Data listing below:

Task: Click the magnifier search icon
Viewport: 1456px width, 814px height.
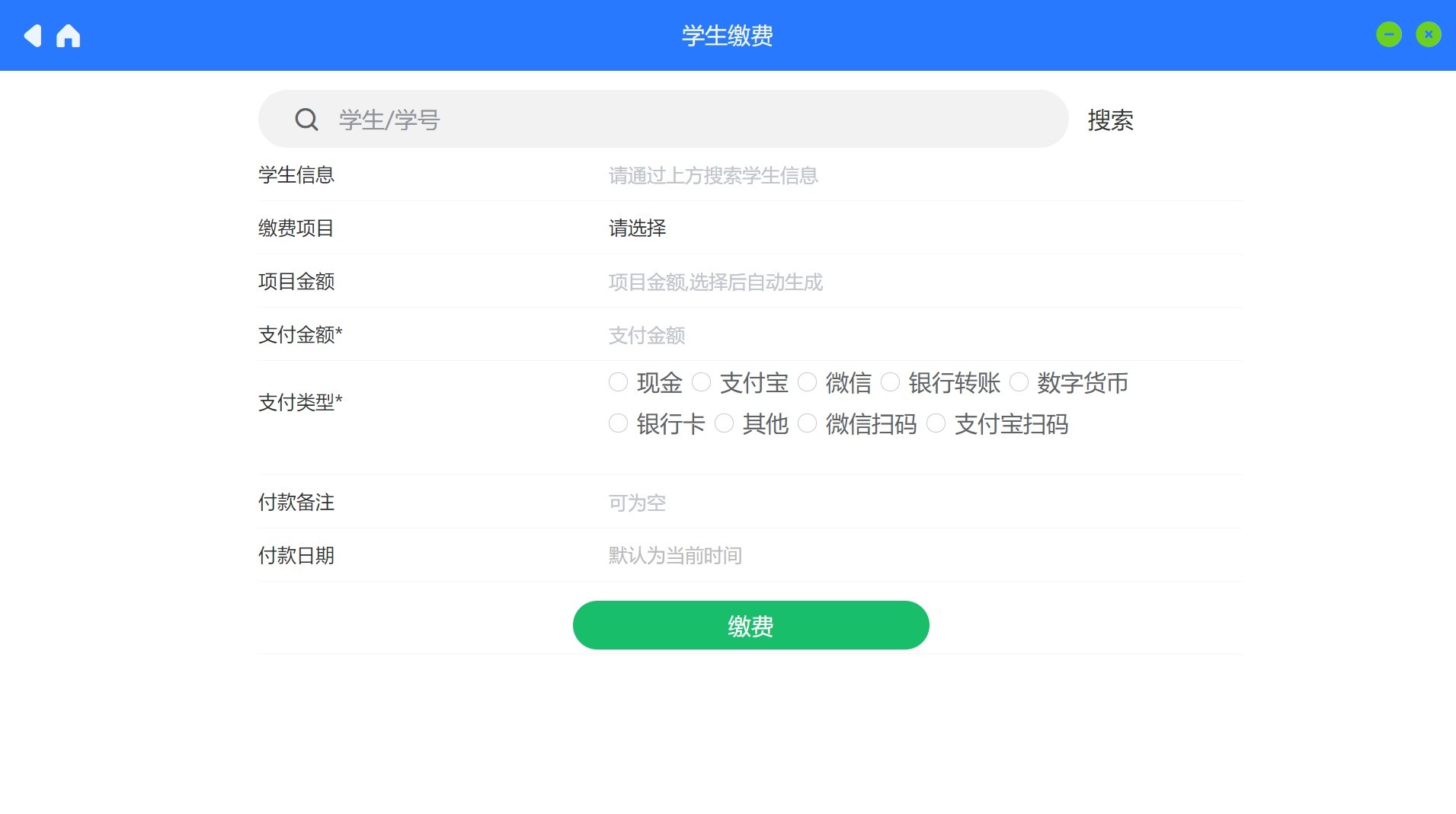Action: coord(306,120)
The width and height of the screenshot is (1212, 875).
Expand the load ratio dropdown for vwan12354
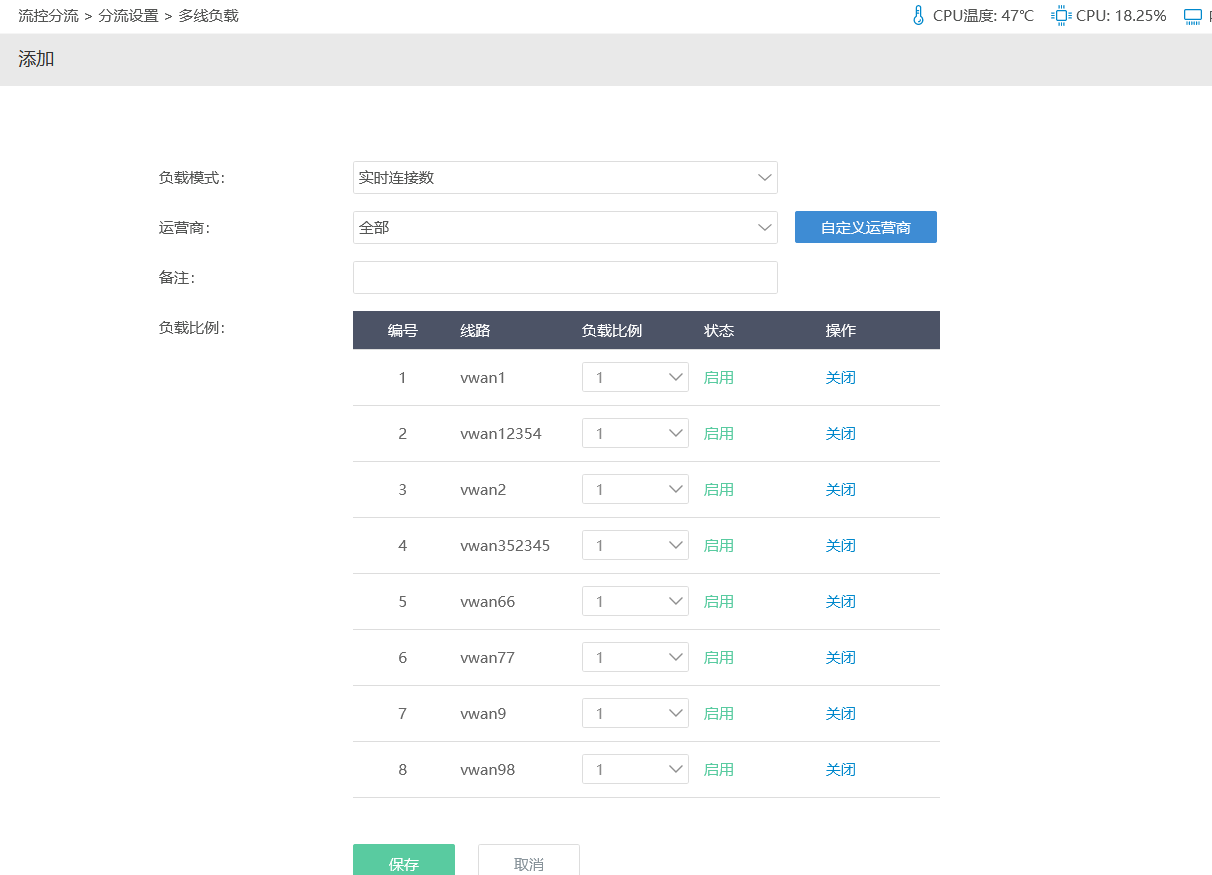(x=635, y=434)

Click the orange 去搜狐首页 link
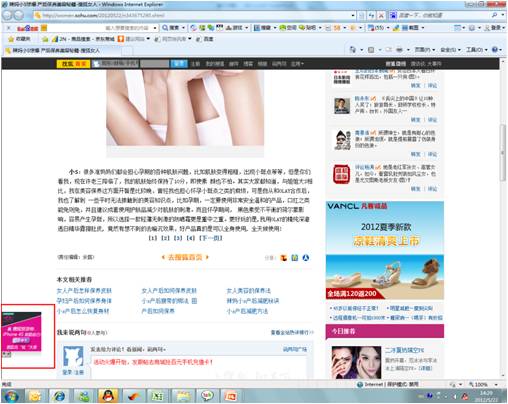coord(185,257)
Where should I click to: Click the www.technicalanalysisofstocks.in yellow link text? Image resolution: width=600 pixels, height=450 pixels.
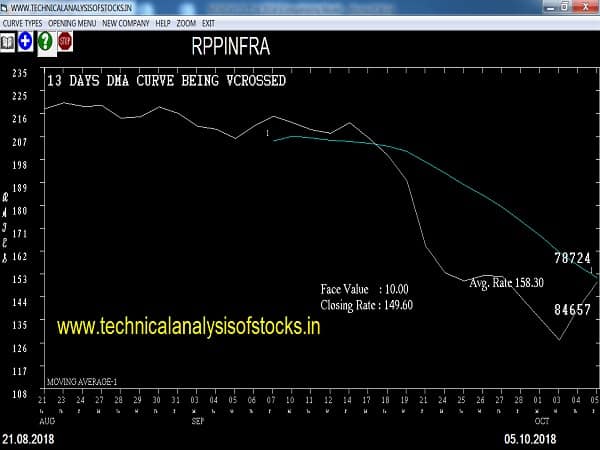click(188, 326)
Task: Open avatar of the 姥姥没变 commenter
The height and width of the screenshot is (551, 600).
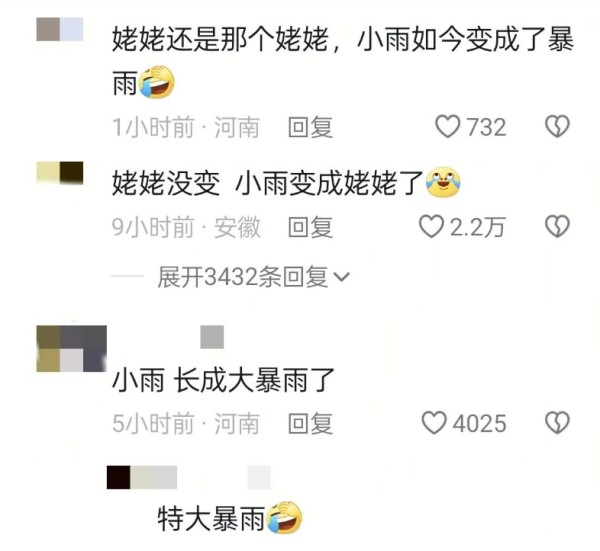Action: 60,173
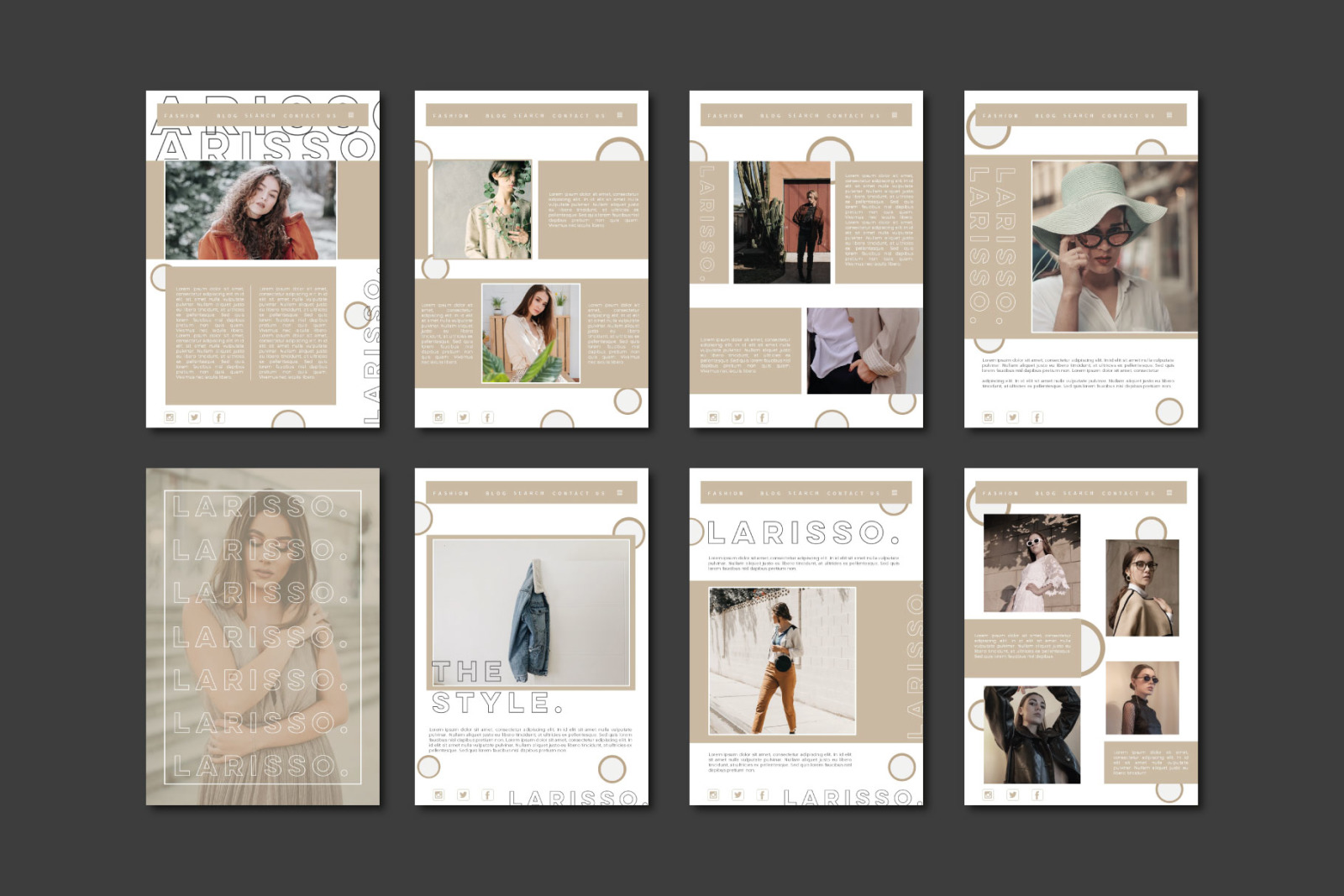The height and width of the screenshot is (896, 1344).
Task: Click Twitter icon on the denim jacket page
Action: pos(463,794)
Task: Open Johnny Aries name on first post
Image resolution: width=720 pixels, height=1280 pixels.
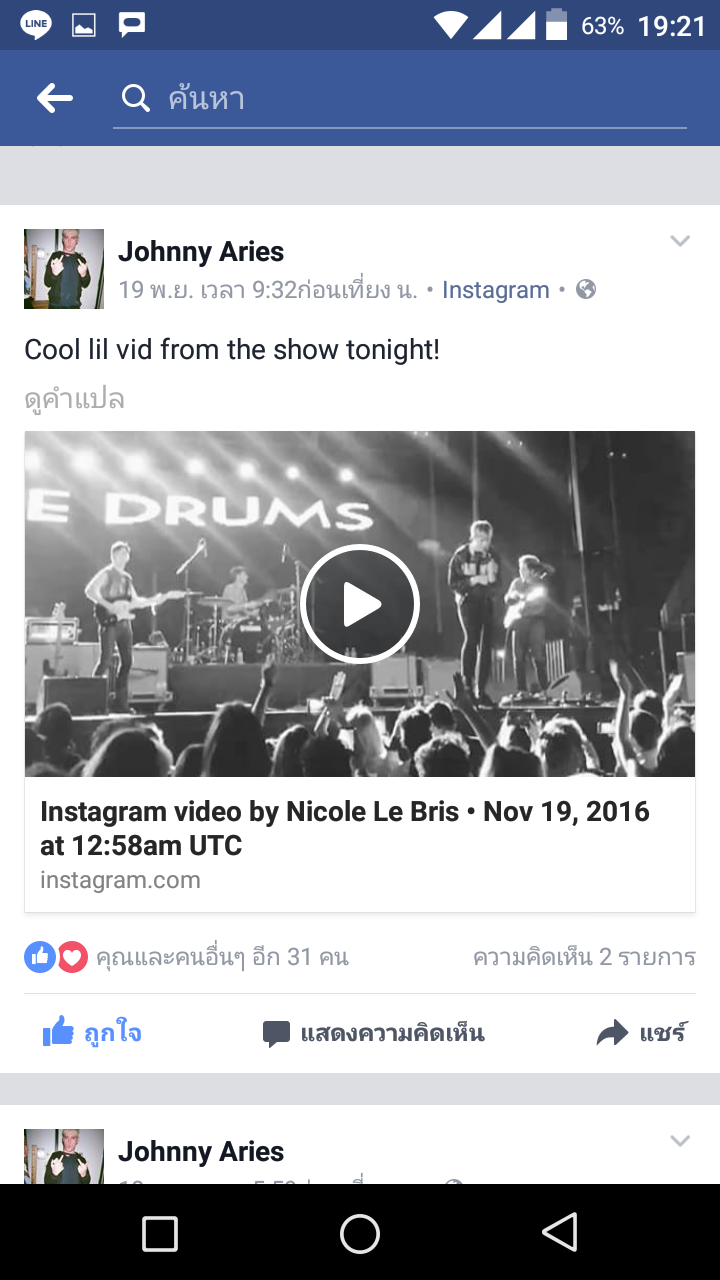Action: (201, 252)
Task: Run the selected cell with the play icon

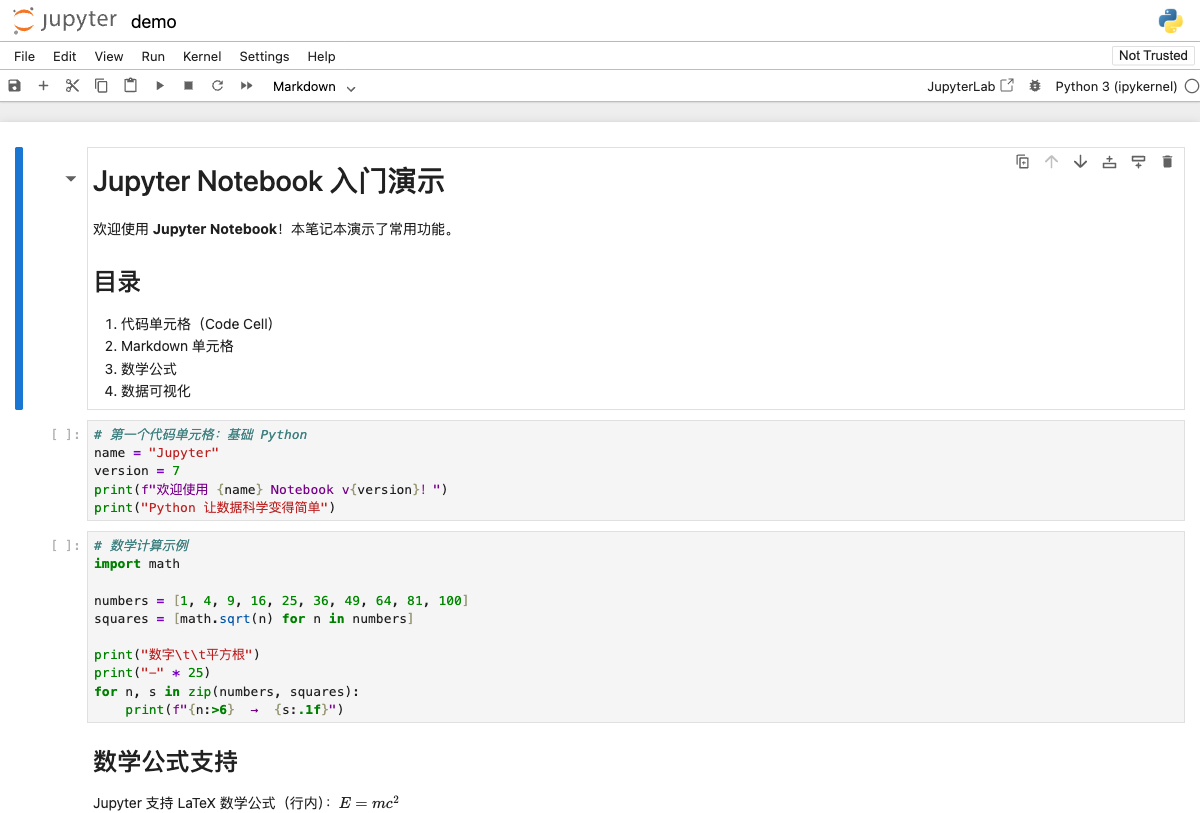Action: tap(159, 86)
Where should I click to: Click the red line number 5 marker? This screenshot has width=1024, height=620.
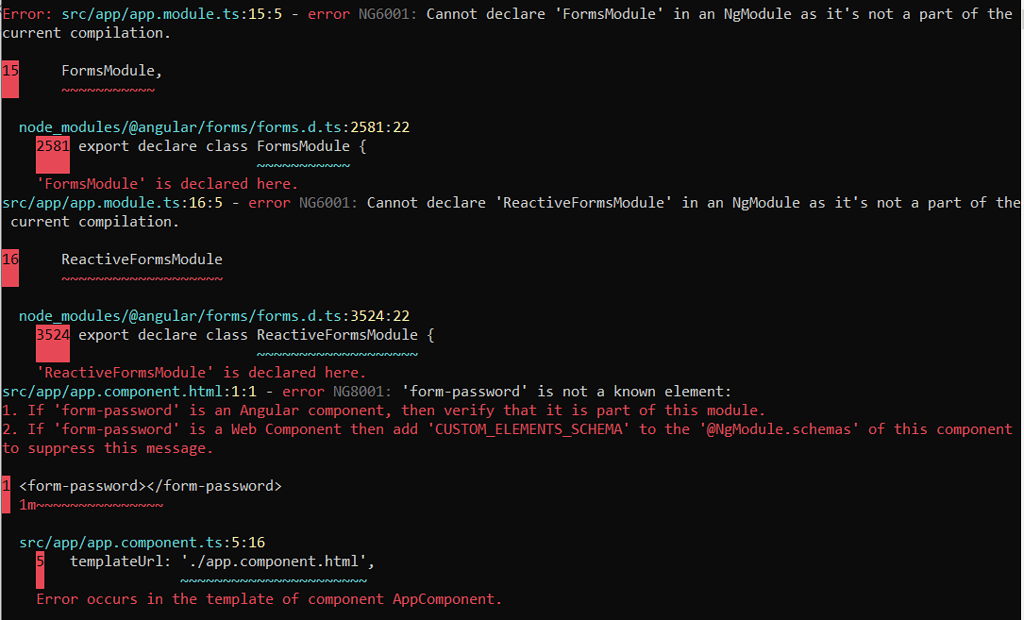click(x=40, y=570)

End of Data listing.

- [What you will do]
Find and copy each line of the data where "Open" is present.

- [Answer space]
Task: Open avatar of the 姥姥没变 commenter
Task: Open Johnny Aries name on first post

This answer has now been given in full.